Grâce au Hatha, je respire beaucoup mieux et j’améliore ma patience. Concernant l’effort physique, je dirai que ce Yoga est lent mais pas assez pour me permettre de tenir les postures ou de me plonger en état méditatif dans les moments de détente. N‘étant donc ni dynamique ni assez lent, je ressens parfois un ennui ou un agacement du fait d’être toujours entre deux eaux…(sacré égo qui ne trouve pas sa place!)

IV – La révélation

Je suis de celles et ceux qui se laissent guider par la vie. Etant passionnée par le yoga et la méditation je lis bien évidemment de nombreuses revues à ce sujet. Un jour, lors de mes lectures, j’ai pris connaissance de l’existence d’un yoga que je ne connaissais pas du tout : le yin yoga.

Les fondements du Yin Yoga sont au nombre de trois : la médecine chinoise – en particulier sa carte des méridiens –, l’approche lente du taoïsme et les postures du yoga indien (Hatha). En croisant ses connaissances dans ces différents domaines, Paul Grilley a créé le Yin Yoga durant les années 1990.

Un objectif : les tissus profonds

En Yin Yoga, l’objectif physique est d’atteindre les tissus profonds du corps tels que les articulations, les fascias, les tendons, les ligaments ou les os… avec pour résultat anatomique leur assouplissement et leur renforcement. Pour cela on réalise peu de postures et elles sont tenues plus longtemps que la moyenne (environ 6 minutes).
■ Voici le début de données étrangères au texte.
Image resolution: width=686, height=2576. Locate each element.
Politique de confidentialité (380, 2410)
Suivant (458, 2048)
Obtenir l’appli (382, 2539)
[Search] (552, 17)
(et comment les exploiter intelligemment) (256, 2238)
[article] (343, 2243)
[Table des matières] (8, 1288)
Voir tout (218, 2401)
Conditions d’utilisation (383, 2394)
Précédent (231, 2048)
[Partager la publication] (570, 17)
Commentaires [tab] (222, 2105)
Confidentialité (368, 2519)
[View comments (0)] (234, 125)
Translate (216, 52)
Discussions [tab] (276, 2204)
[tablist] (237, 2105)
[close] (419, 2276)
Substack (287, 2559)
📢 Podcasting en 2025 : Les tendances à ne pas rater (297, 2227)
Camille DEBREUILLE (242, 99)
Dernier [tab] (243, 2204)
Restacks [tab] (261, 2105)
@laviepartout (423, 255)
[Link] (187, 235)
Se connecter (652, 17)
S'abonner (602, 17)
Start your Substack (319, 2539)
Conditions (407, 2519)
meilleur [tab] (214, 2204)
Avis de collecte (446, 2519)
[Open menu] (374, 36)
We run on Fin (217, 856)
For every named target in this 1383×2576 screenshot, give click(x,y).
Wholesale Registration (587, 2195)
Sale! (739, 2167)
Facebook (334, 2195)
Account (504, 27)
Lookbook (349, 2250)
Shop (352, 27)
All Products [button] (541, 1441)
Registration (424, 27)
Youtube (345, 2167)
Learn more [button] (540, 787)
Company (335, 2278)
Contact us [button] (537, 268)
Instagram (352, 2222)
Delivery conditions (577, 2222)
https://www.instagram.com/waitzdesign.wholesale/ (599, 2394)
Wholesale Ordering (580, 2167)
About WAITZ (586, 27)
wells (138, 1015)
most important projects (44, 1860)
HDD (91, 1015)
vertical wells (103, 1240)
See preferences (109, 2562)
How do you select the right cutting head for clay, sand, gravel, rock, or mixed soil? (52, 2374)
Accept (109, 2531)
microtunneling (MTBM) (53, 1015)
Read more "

Côté énergétique, rester dans une posture longtemps participe au déblocage des zones tendues par une blessure physique, affective ou émotionnelle et autorise une libre circulation de l’énergie dans le corps.

Une attitude : force et humilité

En Yin Yoga, que l’on soit pratiquant avancé ou débutant n’est pas la question, tout repose sur l’attitude que l’on a en s’installant sur le tapis. Si je veux aller plus vite que la musique, je risque de me blesser, si je veux une séance de détente (qu’on appelle souvent restorative), je risque d’être choqué(e) par l’intensité des postures. Faire la différence entre des sensations acceptables, tolérables ou insupportables ne s’apprend pas à l’école ; cela s’apprend avec le Yin Yoga.

Quand j’ai débarqué un dimanche matin pour un atelier de 2 heures avec Anne Laure Miramont qui a crée « Mon Petit Studio » je ne faisais pas la fière, salle surchauffée, grosses chaussettes aux pieds, même pas 10 heures du matin, je me demandais vraiment ce qui me poussait à être là.

Cela pourrait paraître exagéré de dire que ces deux heures ont changées ma vie et pourtant, c’est la vérité. J’ai tellement souffert émotionnellement mais sans douleurs physiques pendant cet atelier que j’ai tout de suite compris que la vie avait un projet pour moi en m’amenant ici. Il était temps de refaire confiance à mon corps et de l’aimer.

Par ailleurs, c’est grâce au Yin Yoga que j’ai pris conscience du pouvoir de l’intention.

Pour rappel, la Loi de l’attraction est un des principes de la pensée positive : « le contenu de nos pensées attire à nous des événements du même niveau que nos pensées. La loi de l’attraction enseigne que chacun de nous attire et reçoit ce qui correspond aux vibrations qu’il émet dans le monde ». Elle montre donc l’intérêt de la pensée positive « ceux qui voient le beau vibrent plus haut et attirent plus de beau en retour ». Et inversement, plus l’on pense à des choses négatives, plus l’on risque d’attirer des choses négatives.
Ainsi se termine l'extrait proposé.